Marianne Gunn's verdict: five stars.

Paisley's finest was in sheer flirt mode on Saturday evening, for the hottest ticket of the Glasgow Summer Sessions. With support from The View and Grace Jones, this now annual event is bringing a "mini festival" feel to the city even if the summertime description was a bit of a stretch as the heavens opened - fiercely - before the main attraction came on promptly at 8.45pm. A slightly slurred "good evening" from young Nutini was followed by him blowing kisses to the capacity crowd; for most people, that was them utterly hooked as two hours of impressive music-making followed.

The cracking set mainly comprised of tracks from Caustic Love (my Scottish album of last year) although with his talented band the Vipers, new arrangements were showcased with some really interesting funked-up or rocked-out new endings (such as in a haunting rendition of One Day and his enticing encore performance of Numpty). Performing a gig of this scale so close to his hometown, he proclaimed: "This is the best day of my life... And it's all thanks to you."

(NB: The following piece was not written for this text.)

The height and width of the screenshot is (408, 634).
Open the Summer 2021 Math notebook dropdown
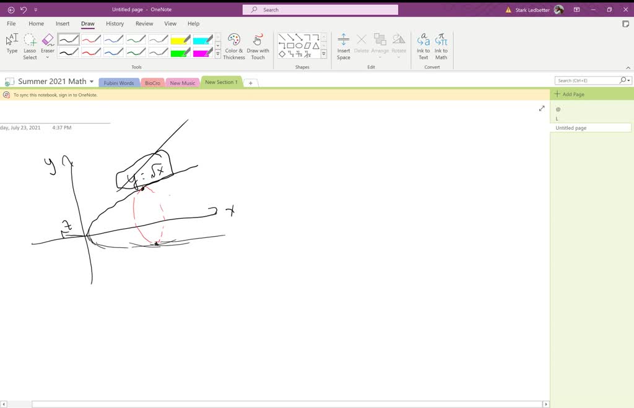[x=92, y=80]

More classic tunes (Coming Up Easy, Jenny Don't Be Hasty, New Shoes, Pencil Full of Lead and Candy) featured but, it was the more mature songwriting of Funk My Life Up, Better Man, Diana and Cherry Blossom had the edge. As a stunning full moon bathed the glade, the show-stopping Iron Sky was dedicated to the audience as a red-hot pyrotechnic flare display turned the moonlit sky a burning shade of red, and Charlie Chaplin's political speech from The Great Dictator was as atmospherically rousing a moment as I've witnessed at a concert.

A cover version of Ben E. King's Stand By Me was a highlight of the encores, and images of Paolo Nutini marching, pouting, and writhing will be etched on many a collective conscience for days, weeks, and years to come. A "were you there?" kind of show.